El itinerario coincidió en varios puntos con una nueva ruta turística que han debido hacer que se llama “La Ruta de San Frutos”… y que supongo que terminará en la ermita de este Santo; en el Duratón.

Es curioso ver cómo por aquí, en algunos caminos, los ganaderos han decidido cerrar los caminos con una supuesta puerta de alambre (tan bien atada que no fui capaz de abrir) y dejan el paso por un estrecho paso canadiense para animales, peatones y bicicletas (seguro que no han pensado en las motos). Pero digo yo… ¿y si vas en coche? Supongo que entonces, te jodes. Yo, con los cilindros y las maletas de Africana, pasé justito justito.
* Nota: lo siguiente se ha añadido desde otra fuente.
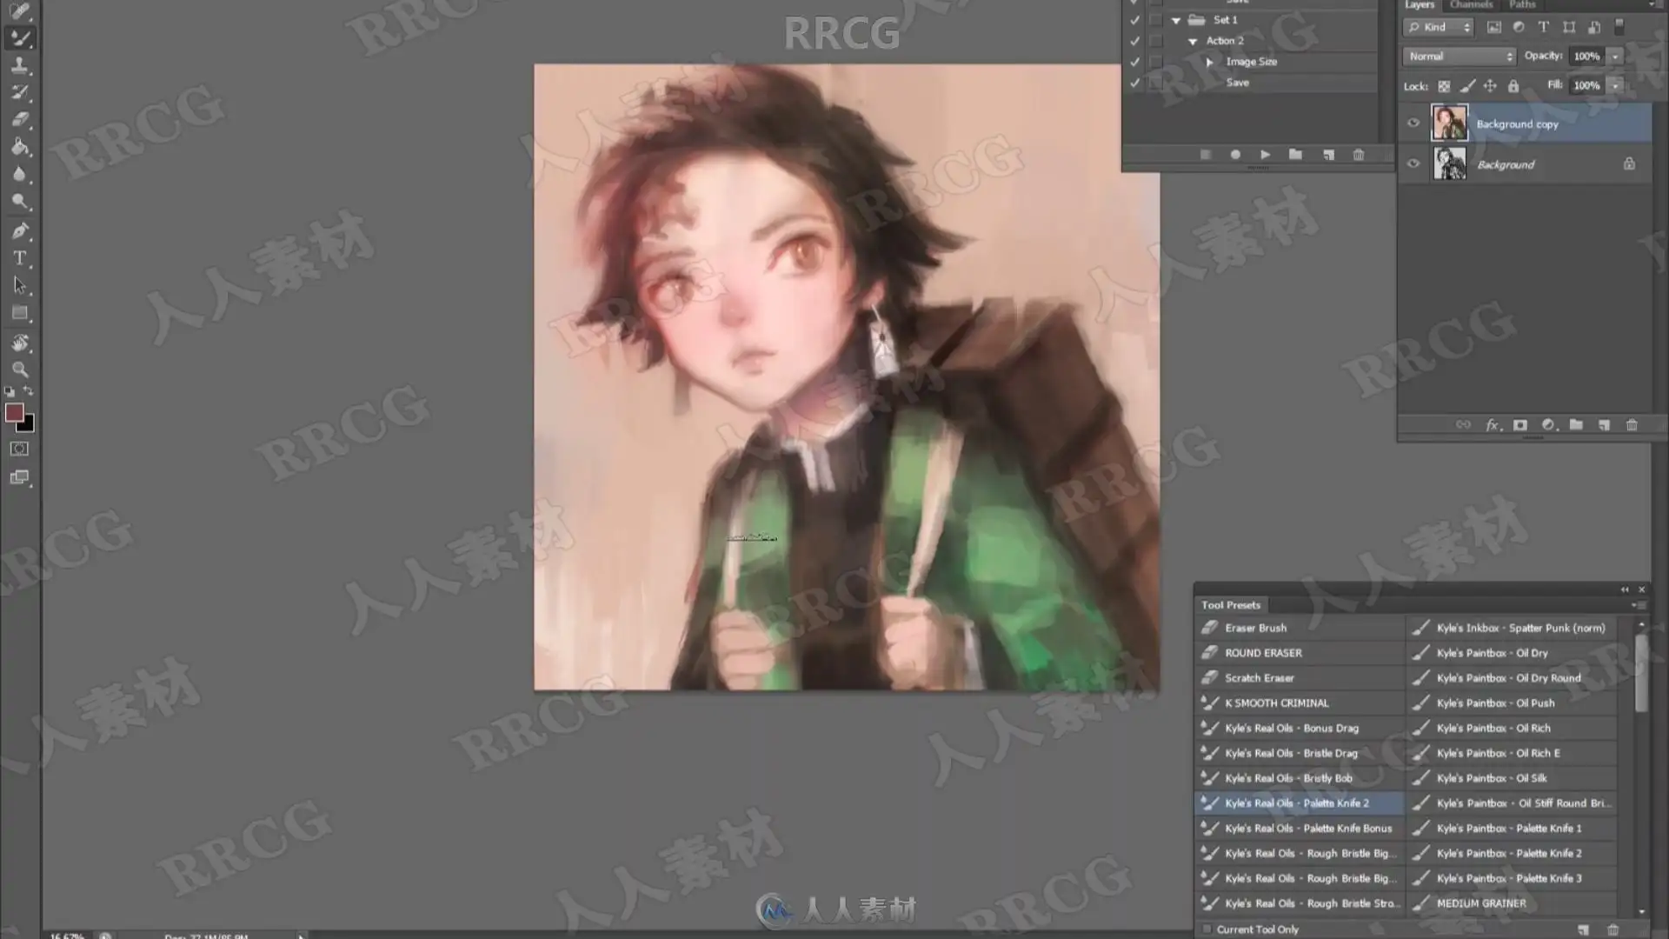Enable Current Tool Only checkbox
The height and width of the screenshot is (939, 1669).
click(x=1207, y=929)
La ruta, que estaba siendo espectacular… pero lo mejor estaba por llegar. Tras atravesar Losada de Pirón, el GPS marcaba dirección al río. Conozco ese camino, porque lo he hecho alguna vez con el todo terreno; y, desde luego, es todo menos sencillo. El acceso desde Losada baja por una pista bastante rota, con piedras, roderas y barro. Pero eso no es lo peor: el problema está en que el río corta cuatro veces el camino obligando a los correspondientes vadeos con bastante agua; por no decir mucha. Hice los dos primeros asegurando el terreno y verificado que el suelo estaba duro, pero al llegar al tercero me entró la duda. Y tampoco encontré paso alternativo, porque el puente de madera terminaba en una “T” que la moto no podía pasar.
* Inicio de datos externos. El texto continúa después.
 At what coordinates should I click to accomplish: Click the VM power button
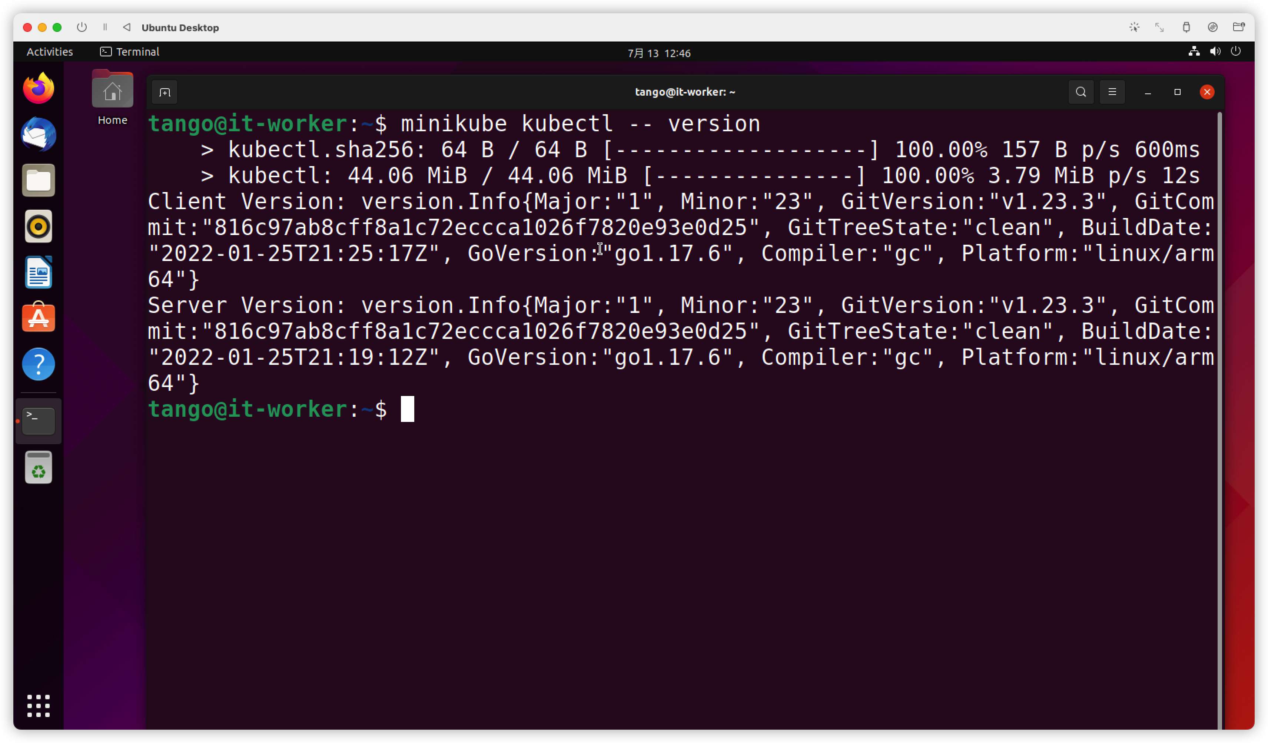pos(82,27)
Tuve suerte porque, en ese momento de duda, llegó un grupo de endureros con sus ktm que cruzaron primero para que viera que el barro inicial no era muy profundo y que la salida de arena en curva podría pasarla bien… y si no, ellos me echarían una mano. Es la confianza que necesitaba para atravesar sin problemas el tercero y cuarto vadeo, en el que los cilindros bóxer estaban incluso sumergidos (lástima que con la tensión no hice fotos).
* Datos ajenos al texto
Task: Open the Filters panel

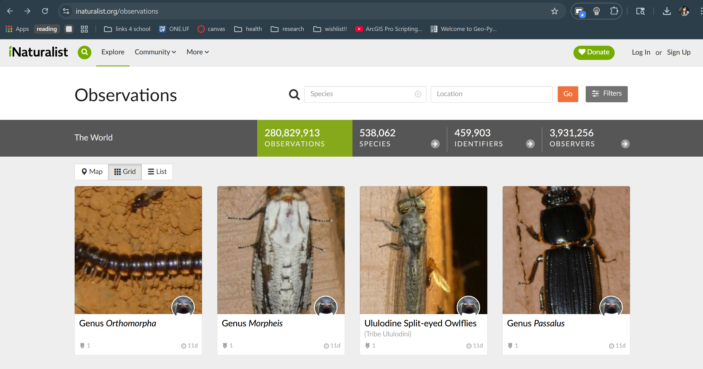Action: (607, 94)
Ciertamente, estaba cansado. Este tramo me había desgastado bastante, y había invertido mucho tiempo en recorrerlo; así que a la salida, enfilé por la carretera de La Granja hacia Madrid haciendo un alto en Navacerrada, para tomar el último aperitivo antes de llegar a casa. Sería en el Reloj, el restaurante del conocido de un amigo. Y acerté. Media horita más tarde y con la satisfacción de que he terminado una moto fantástica que me va a dar un montón de satisfacciones. He acertado en todo: vehículo y kilómetros, así que… GAS HACIA EL HORIZONTE.